A few key moments have penetrated my guard. The shooting, the mysterious moaning organism in the reeds, the bearded lighthouse keeper in the tower. I’m creeped out, it’s late, and it’s raining outside. A giant flying ant attacked me from behind the bathroom mirror. I feel like nature is provoking me.
I need to sleep. I want to read more. I need to sleep. I want to read more.
Where lies the strangling book…
Day 6: I’ve started the second book. The style is different, more vivid. The characters are deeply drawn. I realize the dryness of the previous book was a stylistic decision to mirror the dehumanizing toll of the Area X expeditions. I get it, but I think I’ll enjoy this book more.
Day 7: I’ve read nearly half of it before I realize I’m bored again. It’s time for Control to free Ghost Bird and breach Area X, but instead he just mopes around Southern Reach puzzling about a plant.
I ask the librarian if something is going to happen soon. He says at the end. I roll my eyes.
Need a break. Reading The Bone Clocks.
Day 8: People keep tweeting an article about how this series is like Lost, but with a more satisfying ending. I hope so. If this sucker ends with a giant slug slithering off into a white light with its friends, I’m going to post VanderMeer a dead mouse.
Day 8.5: Shit, it’s scary again. A smashed mosquito on a window should not be scary, but it is.
Day 9: I’m noticing a pattern with these books. I get swept up by the evocative mood, followed by frustration when the arc plateaus on descriptive imagery. Time to go back to Area X, people. All of this bureaucratic meddling is dull.
I miss the dead mosquito.
Day 9.5: The narrative talks about pocket universes. I picture myself in other pocket universes dropping the book and never returning. Why do I keep going?
Day 10: Holy Whitby on a shelf. I’m back in.
Day 10.5: Finished. ermphhh.
I can’t believe they never went back to Area X. Fans will call this installment a bureaucratic interlude. Detractors will call it another 10 bucks.
This is a picture I sent the librarian:
He’s not talking to me anymore.
Day 11: You sit in the dark on your couch commencing the final installment of the Southern Reach trilogy…
I mean, I sit on my couch reading…
I think I’m contaminated. I’m losing myself.
Day 11.5: You have nothing smartassed to say.
Day 11.75: “In the darkness of that which is golden, the [book] shall split open to reveal the revelation of the fatal softness of the earth (p. 202).

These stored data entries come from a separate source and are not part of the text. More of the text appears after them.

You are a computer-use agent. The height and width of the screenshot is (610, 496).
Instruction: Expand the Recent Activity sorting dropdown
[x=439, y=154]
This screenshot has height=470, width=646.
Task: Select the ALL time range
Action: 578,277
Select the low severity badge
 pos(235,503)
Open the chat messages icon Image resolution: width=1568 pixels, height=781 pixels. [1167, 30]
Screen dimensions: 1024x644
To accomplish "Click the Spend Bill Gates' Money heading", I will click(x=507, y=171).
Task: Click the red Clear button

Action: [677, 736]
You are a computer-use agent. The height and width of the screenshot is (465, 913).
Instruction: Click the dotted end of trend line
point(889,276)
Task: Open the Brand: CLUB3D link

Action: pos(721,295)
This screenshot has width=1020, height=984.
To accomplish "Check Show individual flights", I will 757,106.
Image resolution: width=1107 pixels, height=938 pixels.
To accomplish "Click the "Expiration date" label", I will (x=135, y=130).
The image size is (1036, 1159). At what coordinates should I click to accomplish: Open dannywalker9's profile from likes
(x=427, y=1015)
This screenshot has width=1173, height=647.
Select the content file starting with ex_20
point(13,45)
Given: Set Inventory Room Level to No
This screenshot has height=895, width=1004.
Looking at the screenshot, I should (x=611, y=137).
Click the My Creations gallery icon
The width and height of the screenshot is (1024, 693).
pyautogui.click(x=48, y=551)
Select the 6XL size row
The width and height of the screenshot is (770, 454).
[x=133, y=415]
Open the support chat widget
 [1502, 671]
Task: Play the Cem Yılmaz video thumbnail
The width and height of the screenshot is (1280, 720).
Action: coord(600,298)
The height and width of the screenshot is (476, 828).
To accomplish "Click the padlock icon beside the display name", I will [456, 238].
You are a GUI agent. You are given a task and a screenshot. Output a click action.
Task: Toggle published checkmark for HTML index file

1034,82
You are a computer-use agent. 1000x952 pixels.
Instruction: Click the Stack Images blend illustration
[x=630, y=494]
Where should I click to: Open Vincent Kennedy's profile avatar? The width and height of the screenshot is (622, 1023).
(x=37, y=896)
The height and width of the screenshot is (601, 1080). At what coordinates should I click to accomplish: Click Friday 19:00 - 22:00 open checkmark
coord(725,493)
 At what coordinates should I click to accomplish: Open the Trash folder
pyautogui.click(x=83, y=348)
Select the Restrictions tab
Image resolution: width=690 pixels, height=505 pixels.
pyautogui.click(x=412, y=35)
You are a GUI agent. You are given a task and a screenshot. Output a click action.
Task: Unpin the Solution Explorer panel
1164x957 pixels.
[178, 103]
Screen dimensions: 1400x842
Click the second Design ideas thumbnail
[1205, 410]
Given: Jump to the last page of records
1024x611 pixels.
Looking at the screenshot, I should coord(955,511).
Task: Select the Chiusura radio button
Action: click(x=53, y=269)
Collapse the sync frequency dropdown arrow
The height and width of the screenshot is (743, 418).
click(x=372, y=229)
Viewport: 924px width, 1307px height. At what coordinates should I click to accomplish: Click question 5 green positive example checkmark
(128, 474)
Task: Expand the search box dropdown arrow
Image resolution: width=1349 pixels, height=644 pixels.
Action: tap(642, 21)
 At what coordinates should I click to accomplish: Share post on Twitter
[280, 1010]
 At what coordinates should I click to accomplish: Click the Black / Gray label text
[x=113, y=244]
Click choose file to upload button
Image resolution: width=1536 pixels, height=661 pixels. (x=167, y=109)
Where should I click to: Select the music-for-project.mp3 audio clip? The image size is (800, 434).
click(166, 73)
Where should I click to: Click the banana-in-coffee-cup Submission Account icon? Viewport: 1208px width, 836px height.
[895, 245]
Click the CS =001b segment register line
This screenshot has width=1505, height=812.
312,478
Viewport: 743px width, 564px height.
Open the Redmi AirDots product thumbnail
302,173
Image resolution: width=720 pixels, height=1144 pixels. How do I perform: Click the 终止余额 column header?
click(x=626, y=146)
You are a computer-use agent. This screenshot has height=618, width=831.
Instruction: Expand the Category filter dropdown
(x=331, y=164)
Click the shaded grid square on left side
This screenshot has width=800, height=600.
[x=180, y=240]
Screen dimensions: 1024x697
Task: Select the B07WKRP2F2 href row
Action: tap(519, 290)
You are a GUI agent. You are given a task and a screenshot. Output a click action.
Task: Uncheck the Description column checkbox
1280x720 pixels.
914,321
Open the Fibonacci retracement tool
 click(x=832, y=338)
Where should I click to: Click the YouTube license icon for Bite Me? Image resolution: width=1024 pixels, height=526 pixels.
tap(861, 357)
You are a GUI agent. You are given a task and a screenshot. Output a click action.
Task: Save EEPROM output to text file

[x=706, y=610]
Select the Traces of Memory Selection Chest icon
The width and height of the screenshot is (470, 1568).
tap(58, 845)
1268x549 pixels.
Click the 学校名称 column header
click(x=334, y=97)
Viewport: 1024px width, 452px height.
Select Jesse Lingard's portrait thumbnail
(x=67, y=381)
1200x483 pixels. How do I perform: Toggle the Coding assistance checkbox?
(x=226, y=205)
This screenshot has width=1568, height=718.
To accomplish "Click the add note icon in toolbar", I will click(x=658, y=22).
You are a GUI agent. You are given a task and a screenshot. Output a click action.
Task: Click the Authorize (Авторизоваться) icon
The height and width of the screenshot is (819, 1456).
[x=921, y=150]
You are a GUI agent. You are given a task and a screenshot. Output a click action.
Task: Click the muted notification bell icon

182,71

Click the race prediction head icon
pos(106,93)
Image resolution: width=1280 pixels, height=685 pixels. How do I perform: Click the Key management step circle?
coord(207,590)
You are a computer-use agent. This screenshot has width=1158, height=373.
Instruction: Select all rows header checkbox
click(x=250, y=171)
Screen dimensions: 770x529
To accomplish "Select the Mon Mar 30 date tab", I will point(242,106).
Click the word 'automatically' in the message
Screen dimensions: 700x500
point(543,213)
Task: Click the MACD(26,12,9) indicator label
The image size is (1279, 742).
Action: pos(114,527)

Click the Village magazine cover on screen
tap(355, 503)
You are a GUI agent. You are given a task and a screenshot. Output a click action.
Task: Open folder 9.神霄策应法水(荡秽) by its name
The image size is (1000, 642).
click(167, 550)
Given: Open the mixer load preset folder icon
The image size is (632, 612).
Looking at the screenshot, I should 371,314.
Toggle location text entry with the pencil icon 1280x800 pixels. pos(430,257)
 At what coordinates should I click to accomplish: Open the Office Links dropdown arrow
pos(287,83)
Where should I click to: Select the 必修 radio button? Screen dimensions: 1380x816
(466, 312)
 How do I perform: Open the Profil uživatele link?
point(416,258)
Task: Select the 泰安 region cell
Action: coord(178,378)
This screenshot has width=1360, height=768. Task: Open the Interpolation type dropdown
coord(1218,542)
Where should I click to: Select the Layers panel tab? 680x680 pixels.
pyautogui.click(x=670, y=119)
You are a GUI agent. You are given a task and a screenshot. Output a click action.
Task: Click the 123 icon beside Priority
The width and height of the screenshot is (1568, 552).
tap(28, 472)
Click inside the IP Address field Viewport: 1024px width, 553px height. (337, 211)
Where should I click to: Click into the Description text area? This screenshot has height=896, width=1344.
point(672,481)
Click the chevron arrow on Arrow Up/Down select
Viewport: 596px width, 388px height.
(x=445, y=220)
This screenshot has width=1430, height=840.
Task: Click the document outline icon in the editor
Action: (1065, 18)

(That’s great, but “reveal the revelation?”)
Day 12: The lighthouse keeper describes his condition as “dull but intense, somehow like a second skin on the inside” (p. 197). That’s the Southern Reach trilogy.
Day 12.5: Finished. Going to slam my head against the wall a few times and then take a nice mud bath. Then I might go sleep in a tree with a dead armadillo. This is what I need right now.
This story is more than a story. It’s a warning. SF does ecological apocalypse all the time, SF does Lovecraft all the time, and even sentient landscapes have already been done (check out Hank’s latest Van Vogt read at MPorcius Fiction Log for an early example). But Southern Reach is something unique. Rich setting and character development draw most of VanderMeer’s attention and, surprisingly, the creep factor is episodic and bite-sized, ideal for cutaways in a T.V. trailer rather than the crescendo of a novel. But like the librarian says, this is a “slow burn.” If written by a different author from a different publishing house, I suspect much of this novel would not have survived in this drawn out, three book format.
It’s good. I think it will have a place as a defining staple of this generation’s SF, but you can skip the 2nd book if you’re not that into it.
(For a real review that best echoes my opinions, please refer to the excellent bookgator for her review of Authority.)